In the material below, find the line that contains "Enable the Per Provider checkbox" and the line that contains "Given: Switch free shipping toggle to NON", then write out exactly those two lines and everything between them.

------------------------------------------------------------

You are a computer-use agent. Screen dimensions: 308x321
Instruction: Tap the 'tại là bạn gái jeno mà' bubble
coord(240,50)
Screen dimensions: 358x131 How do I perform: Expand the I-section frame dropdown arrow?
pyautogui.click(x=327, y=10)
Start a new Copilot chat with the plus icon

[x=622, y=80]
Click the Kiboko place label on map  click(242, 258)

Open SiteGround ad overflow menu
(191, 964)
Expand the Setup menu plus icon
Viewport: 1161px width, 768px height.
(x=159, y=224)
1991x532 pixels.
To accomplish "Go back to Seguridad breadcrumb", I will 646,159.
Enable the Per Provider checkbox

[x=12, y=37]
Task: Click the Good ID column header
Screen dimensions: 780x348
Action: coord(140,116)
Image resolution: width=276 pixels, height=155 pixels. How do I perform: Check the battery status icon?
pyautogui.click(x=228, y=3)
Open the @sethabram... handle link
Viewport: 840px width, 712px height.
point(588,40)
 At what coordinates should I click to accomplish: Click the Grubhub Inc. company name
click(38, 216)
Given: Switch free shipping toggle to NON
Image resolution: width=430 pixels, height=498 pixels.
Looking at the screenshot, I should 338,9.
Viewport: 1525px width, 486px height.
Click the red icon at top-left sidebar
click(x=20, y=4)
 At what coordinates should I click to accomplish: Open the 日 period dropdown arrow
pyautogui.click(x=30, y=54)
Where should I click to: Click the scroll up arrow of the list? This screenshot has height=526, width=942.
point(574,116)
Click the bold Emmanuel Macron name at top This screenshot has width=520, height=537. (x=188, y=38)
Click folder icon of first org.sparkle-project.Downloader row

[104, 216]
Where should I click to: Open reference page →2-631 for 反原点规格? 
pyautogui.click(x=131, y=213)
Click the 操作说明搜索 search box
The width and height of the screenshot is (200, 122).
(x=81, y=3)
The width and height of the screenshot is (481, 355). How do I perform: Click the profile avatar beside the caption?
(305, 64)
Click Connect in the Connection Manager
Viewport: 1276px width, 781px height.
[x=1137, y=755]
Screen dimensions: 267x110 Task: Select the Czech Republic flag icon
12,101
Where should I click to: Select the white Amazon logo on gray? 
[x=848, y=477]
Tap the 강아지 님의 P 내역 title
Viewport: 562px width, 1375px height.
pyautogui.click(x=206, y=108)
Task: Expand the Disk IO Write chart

------------------------------------------------------------

* **Response area**:
Enable the Per Provider checkbox

[x=12, y=37]
Task: Click the Good ID column header
Screen dimensions: 780x348
Action: coord(140,116)
Image resolution: width=276 pixels, height=155 pixels. How do I perform: Check the battery status icon?
pyautogui.click(x=228, y=3)
Open the @sethabram... handle link
Viewport: 840px width, 712px height.
point(588,40)
 At what coordinates should I click to accomplish: Click the Grubhub Inc. company name
click(38, 216)
Given: Switch free shipping toggle to NON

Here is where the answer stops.